这是我的减速机。 Reducer接受EdgeWritable和NullWritable
EdgeWritable有4个整数,比如< 71,74,7,2000> 在2000年7月(7月)(年),通讯在71(FromID)到74(ToID)之间。
Mapper输出10787记录到reducer,但Reducer只输出1.
我需要在1998年10月到2002年7月期间输出44个文件,共44个月。输出格式为“out”+ month + year。对于2002年7月的例子,记录将在文件out72002中。

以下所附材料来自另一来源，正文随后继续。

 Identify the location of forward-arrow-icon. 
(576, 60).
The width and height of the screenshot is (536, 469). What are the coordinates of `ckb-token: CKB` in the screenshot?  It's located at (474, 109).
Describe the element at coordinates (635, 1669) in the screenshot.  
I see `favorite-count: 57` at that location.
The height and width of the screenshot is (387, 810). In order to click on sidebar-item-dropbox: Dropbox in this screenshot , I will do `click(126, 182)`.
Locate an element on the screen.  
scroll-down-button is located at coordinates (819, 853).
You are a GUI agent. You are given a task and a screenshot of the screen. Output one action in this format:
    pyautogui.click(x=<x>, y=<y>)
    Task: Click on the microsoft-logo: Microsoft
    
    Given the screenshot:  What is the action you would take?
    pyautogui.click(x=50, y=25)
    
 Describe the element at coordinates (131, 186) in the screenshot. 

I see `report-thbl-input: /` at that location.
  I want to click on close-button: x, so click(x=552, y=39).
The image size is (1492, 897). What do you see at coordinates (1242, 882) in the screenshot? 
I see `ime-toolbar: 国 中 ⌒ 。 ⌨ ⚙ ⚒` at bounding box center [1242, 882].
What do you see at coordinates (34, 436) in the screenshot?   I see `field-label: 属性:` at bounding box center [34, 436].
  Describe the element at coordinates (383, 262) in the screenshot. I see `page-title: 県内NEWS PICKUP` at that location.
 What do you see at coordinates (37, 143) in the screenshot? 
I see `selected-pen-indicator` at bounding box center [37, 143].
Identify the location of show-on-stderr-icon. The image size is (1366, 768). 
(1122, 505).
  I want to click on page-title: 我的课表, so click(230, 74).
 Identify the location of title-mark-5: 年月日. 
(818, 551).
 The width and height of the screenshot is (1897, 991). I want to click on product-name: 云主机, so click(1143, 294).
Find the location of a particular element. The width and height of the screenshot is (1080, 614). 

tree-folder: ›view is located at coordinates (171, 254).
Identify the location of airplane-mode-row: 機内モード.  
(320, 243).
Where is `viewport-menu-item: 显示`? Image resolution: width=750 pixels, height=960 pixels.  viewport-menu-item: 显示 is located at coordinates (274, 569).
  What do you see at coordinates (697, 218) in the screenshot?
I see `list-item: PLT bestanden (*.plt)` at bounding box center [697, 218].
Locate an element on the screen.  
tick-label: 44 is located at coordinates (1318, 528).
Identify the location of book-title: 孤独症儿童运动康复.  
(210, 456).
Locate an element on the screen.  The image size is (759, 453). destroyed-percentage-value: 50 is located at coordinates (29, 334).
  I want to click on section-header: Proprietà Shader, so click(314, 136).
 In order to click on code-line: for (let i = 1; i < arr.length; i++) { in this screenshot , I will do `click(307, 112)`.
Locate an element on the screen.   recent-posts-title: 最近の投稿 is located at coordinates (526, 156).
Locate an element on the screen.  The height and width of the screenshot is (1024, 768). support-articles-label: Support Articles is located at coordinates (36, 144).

我调试了代码。在一次迭代之后,它输出一个文件并停止而不进行下一个记录。请建议我应该如何使用MultipleOutput。感谢
public class MultipleOutputReducer extends Reducer<EdgeWritable, NullWritable, IntWritable, IntWritable>{
private MultipleOutputs<IntWritable,IntWritable> multipleOutputs;
protected void setup(Context context) throws IOException, InterruptedException{
multipleOutputs = new MultipleOutputs<IntWritable, IntWritable>(context);
}
@覆盖 public void reduce(EdgeWritable key,Iterable val,Context context)抛出IOException,InterruptedException { int year = key.get(3).get(); int month = key.get(2).get(); int to = key.get(1).get(); int from = key.get(0).get();
//if(year >= 1997 && year <= 2001){
if((month >= 9 && year >= 1997) || (month <= 6 && year <= 2001)){
multipleOutputs.write(new IntWritable(from), new IntWritable(to), "out"+month+year );
}
//}
}
@Override
public void cleanup(Context context) throws IOException, InterruptedException{
multipleOutputs.close();
}
public class TimeSlicingDriver extends Configured implements Tool{
static final SimpleDateFormat sdf = new SimpleDateFormat("EEE, d MMM yyyy HH:mm:ss Z");
public int run(String[] args) throws Exception {
if(args.length != 2){
System.out.println("Enter <input path> <output path>");
System.exit(-1);
}
Configuration setup = new Configuration();
//setup.set("Input Path", args[0]);
Job job = new Job(setup, "Time Slicing");
//job.setJobName("Time Slicing");
job.setJarByClass(TimeSlicingDriver.class);
job.setMapperClass(TimeSlicingMapper.class);
job.setReducerClass(MultipleOutputReducer.class);
//MultipleOutputs.addNamedOutput(setup, "output", org.apache.hadoop.mapred.TextOutputFormat.class, EdgeWritable.class, NullWritable.class);
job.setMapOutputKeyClass(EdgeWritable.class);
job.setMapOutputValueClass(NullWritable.class);
job.setOutputKeyClass(IntWritable.class);
job.setOutputValueClass(IntWritable.class);
/**Set the Input File Path and output file path*/
FileInputFormat.addInputPath(job, new Path(args[0]));
FileOutputFormat.setOutputPath(job, new Path(args[1]));
return job.waitForCompletion(true)?0:1;
}
答案 0 :(得分:0)
您没有迭代迭代器“val”,因此您的代码中的逻辑会针对每个组执行一次。